By Dhirendra Tripathi
Investing.com – Didi Global ADR (NYSE:DIDI) soared by 34% in Thursday’s premarket trading after The Wall Street Journal reported that the company’s biggest backers could take it private in order to placate Chinese regulators, only weeks after angering them with an IPO in New York that they had advised against.
The regulators had responded to the listing by asking app stores like Alipay and WeChat to take the company off their platforms until a review of the company’s security framework was completed. That sent Didi's ADRs plummeting.
The ride-hailing giant had listed on the NYSE on June 30 and after briefly trading above the issue price of $14 slipped below it. It hit a low of $7.16 earlier this week before recovering somewhat.

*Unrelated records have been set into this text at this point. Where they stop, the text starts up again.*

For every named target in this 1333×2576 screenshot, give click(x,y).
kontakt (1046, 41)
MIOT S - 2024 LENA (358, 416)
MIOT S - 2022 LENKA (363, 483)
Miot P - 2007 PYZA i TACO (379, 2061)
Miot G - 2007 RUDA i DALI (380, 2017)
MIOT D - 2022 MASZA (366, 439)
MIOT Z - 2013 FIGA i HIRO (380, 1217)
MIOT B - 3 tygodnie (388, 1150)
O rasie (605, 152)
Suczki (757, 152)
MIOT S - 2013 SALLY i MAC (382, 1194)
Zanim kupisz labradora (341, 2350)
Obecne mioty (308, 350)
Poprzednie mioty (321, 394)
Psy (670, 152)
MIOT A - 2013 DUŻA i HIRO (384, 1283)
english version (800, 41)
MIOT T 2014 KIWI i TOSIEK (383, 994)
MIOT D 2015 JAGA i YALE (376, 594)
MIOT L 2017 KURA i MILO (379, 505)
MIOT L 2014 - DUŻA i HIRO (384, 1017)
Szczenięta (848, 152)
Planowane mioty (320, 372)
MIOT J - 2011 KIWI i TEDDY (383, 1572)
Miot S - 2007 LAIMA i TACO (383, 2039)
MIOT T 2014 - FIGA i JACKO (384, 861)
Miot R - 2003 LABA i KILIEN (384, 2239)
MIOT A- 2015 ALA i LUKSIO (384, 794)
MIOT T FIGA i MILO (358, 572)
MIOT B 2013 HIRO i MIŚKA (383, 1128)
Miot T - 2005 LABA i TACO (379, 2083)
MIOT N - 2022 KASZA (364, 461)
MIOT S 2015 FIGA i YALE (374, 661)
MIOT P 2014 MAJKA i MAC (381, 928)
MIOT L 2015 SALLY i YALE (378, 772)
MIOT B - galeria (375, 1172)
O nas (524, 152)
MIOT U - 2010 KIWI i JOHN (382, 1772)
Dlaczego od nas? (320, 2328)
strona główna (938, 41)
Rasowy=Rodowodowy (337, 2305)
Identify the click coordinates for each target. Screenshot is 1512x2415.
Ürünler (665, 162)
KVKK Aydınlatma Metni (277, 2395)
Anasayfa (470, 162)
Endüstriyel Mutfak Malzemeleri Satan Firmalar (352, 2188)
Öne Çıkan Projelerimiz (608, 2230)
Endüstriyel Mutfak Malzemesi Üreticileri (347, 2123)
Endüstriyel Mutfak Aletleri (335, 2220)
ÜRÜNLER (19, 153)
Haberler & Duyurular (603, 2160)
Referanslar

A WSJ report said earlier this month that the regulator’s abrupt move was prompted by the company’s refusal to delay its initial public offering until a review of its data policies had been completed.
The report comes only hours after details emerged of a call between the Chinese Securities Regulatory Commission and a handful of major domestic and foreign banks and investment companies, including Goldman Sachs (NYSE:GS), JPMorgan (NYSE:JPM) and Blackrock (NYSE:BLK). Various reports suggested that the CSRC had tried to calm investors' fears about the safety of their investments, after a recent onslaught against the Educational Technology sector triggered panic selling across the broader market.
The premarket move in Didi's ADRs implies that its backers would be willing to compensate U.S. investors who bought into the IPO more or less in full. The IPO had been priced at $14 per ADR.